Written task:
Duplicate the following material line for line, leaving out the pictures.

Stored dataset items:
━━━━━━━━

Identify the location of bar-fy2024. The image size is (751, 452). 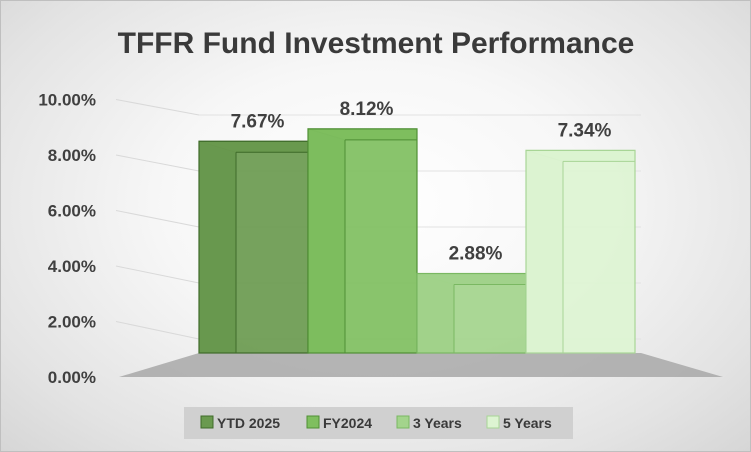
(362, 241).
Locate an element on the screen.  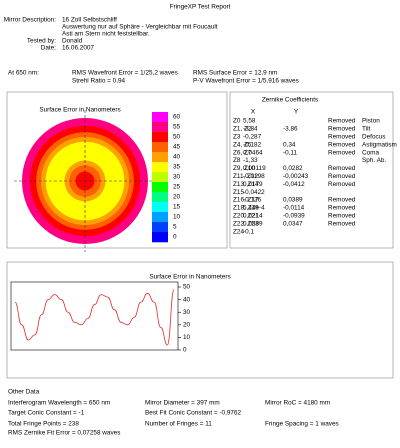
other-data-value: Fringe Spacing = 1 waves is located at coordinates (302, 424).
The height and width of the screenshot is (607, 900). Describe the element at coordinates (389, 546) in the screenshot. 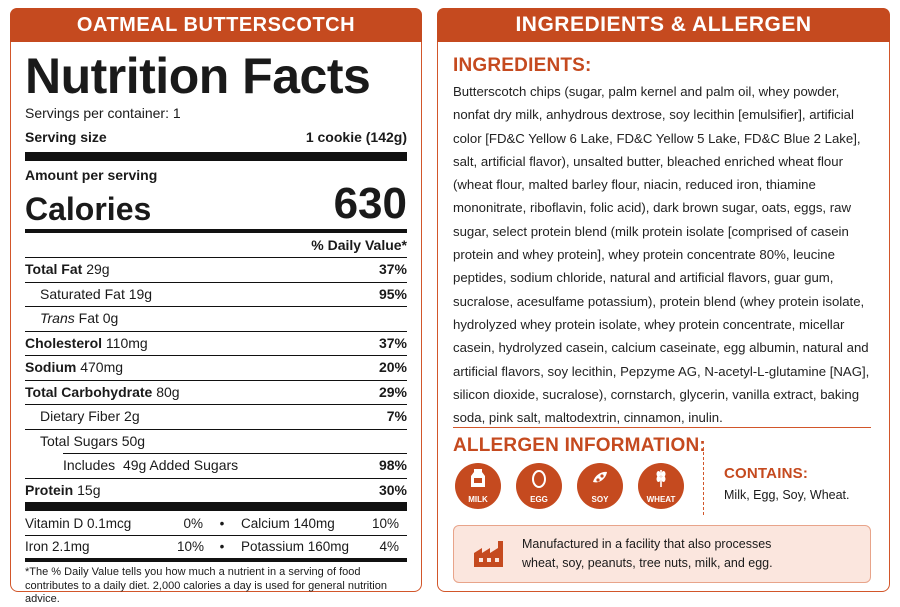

━━━━━━━━

Result:
Identify the location of bar-fy2024. The image size is (751, 452). 
(362, 241).
Locate an element on the screen.  
other-data-value: Fringe Spacing = 1 waves is located at coordinates (302, 424).
The height and width of the screenshot is (607, 900). Describe the element at coordinates (389, 546) in the screenshot. 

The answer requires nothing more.